新書・文庫
発刊 2020.04
次世代素材GaNはいかに社会を豊かにするか
『次世代半導体素材GaNの挑戦』
22世紀の世界を先導する日本の科学技術
天野 浩 著 | 講談社(講談社+α新書) | 192p | 880円(税別)
Contents

1.青色発光ダイオードが教えてくれた真実
2.次世代半導体で世界をリードするために
3.日本の研究力はまだ強い
4.世界をリードする産学協同研究所を
5.GaNが創る未来のかたち

Introduction
国際的な論文の引用件数減少などで、日本の科学技術研究の危機を叫ぶ声が大きくなっている。だが、実は将来的に世界の産業をリードする可能性を秘めた、日本発の研究がある。次世代半導体素材であるGaN(窒化ガリウム)の研究だ。進めるのは2014年にノーベル物理学賞を受賞した天野浩氏である。
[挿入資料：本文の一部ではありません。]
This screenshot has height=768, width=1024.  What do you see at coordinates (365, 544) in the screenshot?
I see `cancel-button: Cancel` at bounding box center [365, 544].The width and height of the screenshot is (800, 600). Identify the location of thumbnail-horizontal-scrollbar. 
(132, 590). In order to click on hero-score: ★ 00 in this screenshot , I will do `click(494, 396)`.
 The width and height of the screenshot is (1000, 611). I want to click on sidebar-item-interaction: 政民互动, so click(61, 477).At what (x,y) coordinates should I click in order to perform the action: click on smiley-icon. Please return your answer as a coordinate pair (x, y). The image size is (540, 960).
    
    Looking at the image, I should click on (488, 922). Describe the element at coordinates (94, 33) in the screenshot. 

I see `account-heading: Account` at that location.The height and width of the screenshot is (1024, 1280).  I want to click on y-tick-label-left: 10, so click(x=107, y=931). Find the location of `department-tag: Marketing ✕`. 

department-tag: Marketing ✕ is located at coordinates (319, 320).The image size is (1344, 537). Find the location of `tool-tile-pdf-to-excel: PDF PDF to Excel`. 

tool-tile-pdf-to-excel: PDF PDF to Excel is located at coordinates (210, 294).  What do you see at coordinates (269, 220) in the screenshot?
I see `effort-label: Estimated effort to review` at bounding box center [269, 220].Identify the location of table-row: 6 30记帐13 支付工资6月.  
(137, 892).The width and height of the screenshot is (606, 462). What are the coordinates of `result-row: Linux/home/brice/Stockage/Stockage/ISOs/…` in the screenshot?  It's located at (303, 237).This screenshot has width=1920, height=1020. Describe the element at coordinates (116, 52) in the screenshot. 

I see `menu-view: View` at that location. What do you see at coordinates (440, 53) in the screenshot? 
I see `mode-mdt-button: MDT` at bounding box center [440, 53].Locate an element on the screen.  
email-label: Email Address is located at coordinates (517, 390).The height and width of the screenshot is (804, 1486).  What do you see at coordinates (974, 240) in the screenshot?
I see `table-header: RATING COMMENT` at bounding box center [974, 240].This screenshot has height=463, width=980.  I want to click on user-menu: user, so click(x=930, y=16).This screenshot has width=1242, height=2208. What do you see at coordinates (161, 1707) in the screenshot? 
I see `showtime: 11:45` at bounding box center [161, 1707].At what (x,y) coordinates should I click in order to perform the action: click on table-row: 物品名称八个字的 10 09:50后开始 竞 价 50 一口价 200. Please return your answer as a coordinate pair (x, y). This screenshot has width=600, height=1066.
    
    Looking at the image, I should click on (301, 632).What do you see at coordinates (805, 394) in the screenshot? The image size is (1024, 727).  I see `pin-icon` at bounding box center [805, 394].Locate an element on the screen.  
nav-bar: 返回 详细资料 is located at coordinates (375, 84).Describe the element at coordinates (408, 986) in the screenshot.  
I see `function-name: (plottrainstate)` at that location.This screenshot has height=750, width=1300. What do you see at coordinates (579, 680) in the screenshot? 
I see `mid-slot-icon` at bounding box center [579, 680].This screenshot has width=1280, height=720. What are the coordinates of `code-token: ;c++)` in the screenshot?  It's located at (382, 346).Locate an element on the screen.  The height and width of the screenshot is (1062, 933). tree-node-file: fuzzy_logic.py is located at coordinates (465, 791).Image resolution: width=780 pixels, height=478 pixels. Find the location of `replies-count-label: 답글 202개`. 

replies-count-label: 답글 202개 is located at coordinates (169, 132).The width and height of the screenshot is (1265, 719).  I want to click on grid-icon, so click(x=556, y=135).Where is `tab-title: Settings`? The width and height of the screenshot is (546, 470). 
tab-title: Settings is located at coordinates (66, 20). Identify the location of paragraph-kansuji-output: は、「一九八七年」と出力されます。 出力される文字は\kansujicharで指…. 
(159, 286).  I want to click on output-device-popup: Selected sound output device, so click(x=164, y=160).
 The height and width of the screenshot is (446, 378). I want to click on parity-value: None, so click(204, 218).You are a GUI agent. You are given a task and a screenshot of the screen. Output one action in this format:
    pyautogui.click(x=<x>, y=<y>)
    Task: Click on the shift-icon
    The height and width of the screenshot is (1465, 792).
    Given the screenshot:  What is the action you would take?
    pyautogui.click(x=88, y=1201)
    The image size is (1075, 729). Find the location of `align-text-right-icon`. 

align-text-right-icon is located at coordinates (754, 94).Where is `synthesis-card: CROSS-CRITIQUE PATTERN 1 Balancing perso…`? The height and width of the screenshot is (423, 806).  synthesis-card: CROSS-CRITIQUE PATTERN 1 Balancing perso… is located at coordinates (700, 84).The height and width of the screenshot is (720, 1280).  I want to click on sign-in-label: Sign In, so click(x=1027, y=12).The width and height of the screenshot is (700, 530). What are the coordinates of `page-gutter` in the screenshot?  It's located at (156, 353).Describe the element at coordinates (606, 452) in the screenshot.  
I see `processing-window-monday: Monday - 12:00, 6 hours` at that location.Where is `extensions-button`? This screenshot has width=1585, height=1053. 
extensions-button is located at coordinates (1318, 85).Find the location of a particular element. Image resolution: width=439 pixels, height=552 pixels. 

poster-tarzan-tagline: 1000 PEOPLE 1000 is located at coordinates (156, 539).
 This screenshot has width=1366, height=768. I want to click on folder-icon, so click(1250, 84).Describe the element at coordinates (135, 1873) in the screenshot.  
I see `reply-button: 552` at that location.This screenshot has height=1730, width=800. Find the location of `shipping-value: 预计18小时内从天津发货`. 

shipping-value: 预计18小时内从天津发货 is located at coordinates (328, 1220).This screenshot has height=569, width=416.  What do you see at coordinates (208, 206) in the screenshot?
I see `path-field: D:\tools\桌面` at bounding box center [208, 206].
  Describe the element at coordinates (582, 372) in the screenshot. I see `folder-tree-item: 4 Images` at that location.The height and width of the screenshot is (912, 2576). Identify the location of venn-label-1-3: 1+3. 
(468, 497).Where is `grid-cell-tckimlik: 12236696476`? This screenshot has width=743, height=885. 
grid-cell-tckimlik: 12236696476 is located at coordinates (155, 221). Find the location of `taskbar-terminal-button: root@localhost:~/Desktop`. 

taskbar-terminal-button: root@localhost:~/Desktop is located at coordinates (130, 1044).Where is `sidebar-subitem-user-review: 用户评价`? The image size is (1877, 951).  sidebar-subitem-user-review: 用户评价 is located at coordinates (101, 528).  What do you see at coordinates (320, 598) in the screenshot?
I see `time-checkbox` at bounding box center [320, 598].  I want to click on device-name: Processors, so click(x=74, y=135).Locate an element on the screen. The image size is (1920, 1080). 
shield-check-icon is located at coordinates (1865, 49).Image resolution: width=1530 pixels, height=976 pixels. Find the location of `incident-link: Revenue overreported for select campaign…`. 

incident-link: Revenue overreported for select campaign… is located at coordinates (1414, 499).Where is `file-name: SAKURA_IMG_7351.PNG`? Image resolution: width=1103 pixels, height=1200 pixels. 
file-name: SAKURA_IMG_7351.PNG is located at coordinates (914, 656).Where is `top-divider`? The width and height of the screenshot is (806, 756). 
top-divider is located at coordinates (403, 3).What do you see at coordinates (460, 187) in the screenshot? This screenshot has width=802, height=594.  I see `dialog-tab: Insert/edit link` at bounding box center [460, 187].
本書では、「明るく省エネルギーの白色光源を可能にした効率的な青色発光ダイオードの発明」の業績で、赤﨑勇氏、中村修二氏とともにノーベル物理学賞を受賞した天野浩氏が、青色発光ダイオード(LED)の素材として使われたGaNによる、次世代半導体などへの応用について解説。産学協同による日本の科学研究振興の必要性を訴えつつ、低消費電力、省エネルギーで高電圧・高出力の電力を扱えるGaNの、IoTや5G、再生可能エネルギーの安定供給、水質改善といった社会に貢献する素材としての可能性を伝えている。著者は、名古屋大学教授。同大学の赤﨑記念研究センター長、未来材料・システム研究所未来エレクトロニクス集積研究センター長・教授も務める。